I have attached a preseason run forecast for Willapa for 2018 with the RR tab by system and I urge you to look to the RR by system tab. You will see the following for the Naselle River.
2014 975W 4150 H .81% straying
2015 483W 1048H .685 % straying
2016 597W 1786 H .749% straying
2017 1172W 403 H .256% straying
2018 499W passed upstream and 244W into the hatchery brood. The RR ( run reconstruction ) is not available yet but the 499 is the escapement minus the staying but I assume it will be similar to 2017 at about .256 straying rate.
Mr. XXXX the returning adults off of 483( assuming they reproduce themselves and some for harvest which is debatable ) is so low that at 14% it is a 67 allowable impact and 20% is 97 allowable impacts. This the total allowable Naselle W impacts for all the Willapa terminal fisheries. Sir I doubt you can even fish for Chinook in the Willapa estuary in the future and to further complicate the issue look to the 244 into the hatchery brood ( if similar to last year ) which will take away any gains to the natural spawners are able to produce and I doubt there will many gains but rather simply hold the Naselle River at, give or take, right where we are now.
When the Commission adopted the Willapa Policy I advocated splitting it into two regions, North and South, and manage them separately but the policy as adopted opted for the current policy.
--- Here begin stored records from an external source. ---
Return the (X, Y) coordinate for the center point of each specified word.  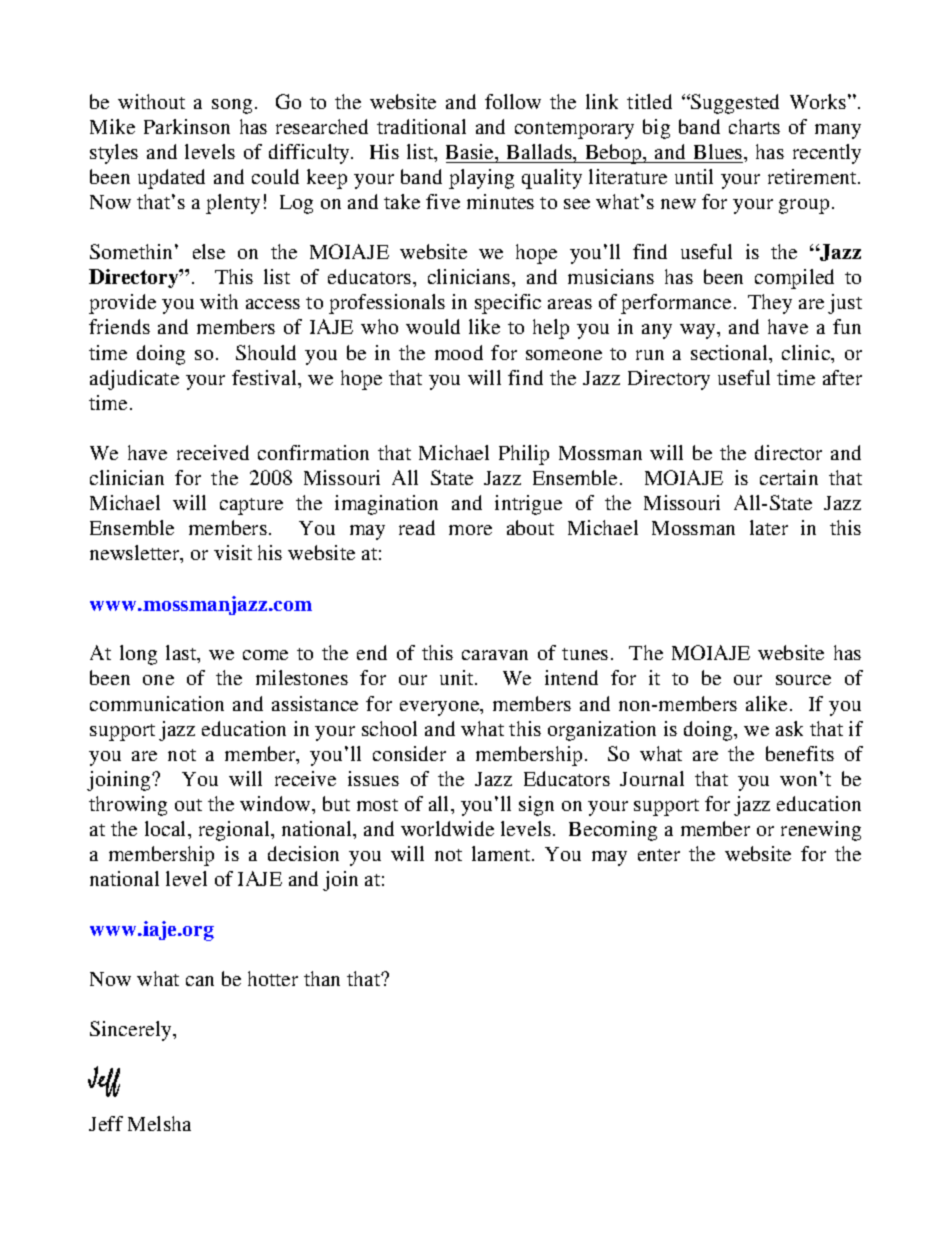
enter (659, 855)
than (322, 978)
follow (513, 101)
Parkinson (187, 126)
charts (754, 126)
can (200, 981)
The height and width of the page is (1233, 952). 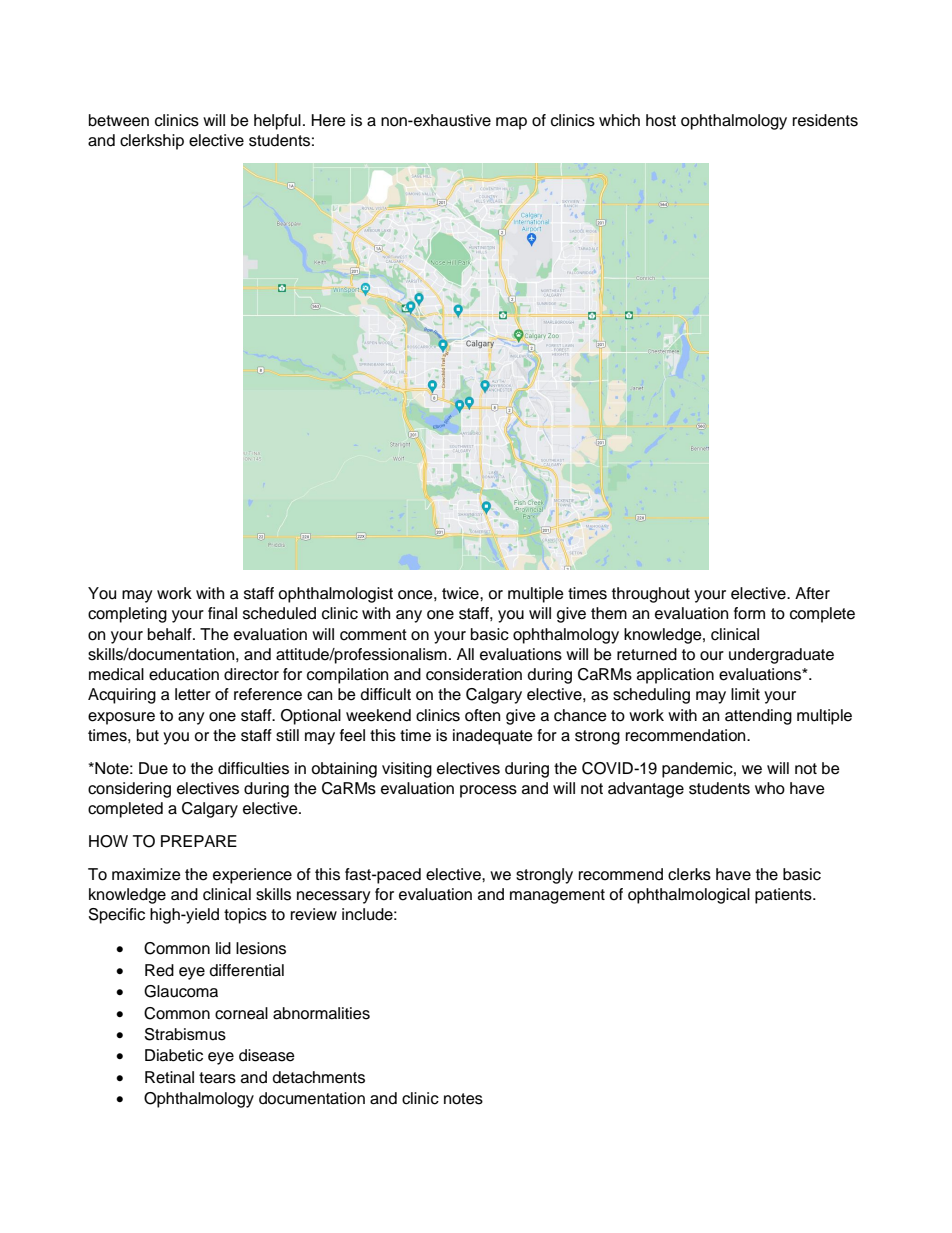 What do you see at coordinates (319, 1077) in the page?
I see `detachments` at bounding box center [319, 1077].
I did not support the concept but accepted it for this one and only reason which revolved around this simple statement by staff. " We cannot stop the straying of hatchery Chinook on the Naselle." For myself I simply accepted it and basically shut my mouth because if that was the case the straying would support the NOS . That was a serious case of bad judgment. I say this because now we are told the straying has been stopped ( see RR by system tab ) which means a hybrid hatchery stock, that is the poster child for what a hatchery stock, is now a standalone population. the simplest way to grasp the gravity of the situation is to do a simple exercise. If stream XX has a escapement of 8000 of which 6000 are hatchery strays and 2000 wild ( this is similar to the Naselle ) and you now reduce the straying from 80% to 25% you end up with 2500 W & H spawning naturally. I cannot see any way that 2500 adults will produce what 8000 previously did when all H & W are a hatchery hybrid regardless if it has fin or is clipped, they are the genetically the same fish.
The actions taken in the Willapa Policy and the agencies implementation and actions since resulted the total destruction of both commercial and recreational harvest. Simply put sir this is a scorched earth attempt to save a wild salmon that is not a wild salmon, that has little or no chance to remotely succeed with current marine harvest by Canada & BC, and if by some wild chance that the Naselle achieved escapement it will take three generations ( 15 years ) to stabilize as a naturally spawning hatchery fish, and over a hundred years or more to develop genetics that tuned to the environmental conditions that are the Naselle River.
The numbers presented by the RR dictate a very grim picture for the next five years regardless of any action the agency or Commission take. Each year the Commission fails to act simply adds another year to the pain. So when does the Commission address the issue? Now or five years, maybe ten, maybe never. Just when is the Commission or staff going to tell the Willapa Community just what WDF&W under the auspice of the Commission has done to their cherished fisheries in the name of preserving the natural spawning Chinook which do not truly exist.
It is time to fix this thing and it needs to be done now. Options are available but the current policy has failed miserably. WDF&W has went out of their way to insure that the local community did not and does not understand the true dimensions of this fiasco. The dishonesty has been and still is one most unbelievable I have seen in my 70 years and it needs to stop. Whatever the outcome honesty and true transparency needs to be restored by WDF&W to the Willapa Policy conversation.
The Commission needs to find a way to address the failure of the policy to accomplish the simplest task in a meaningful manner. The Commission needs to address this issue in a serious manner and in simple terms fix the bloody thing. The Willapa Policy as executed has not and will not help the natural Chinook but it succeeded in destroying the Willapa fisheries. If that is the Commission's description of success then I doubt much of a future exist for any fisheries in Washington State be it commercial, tribal or recreational.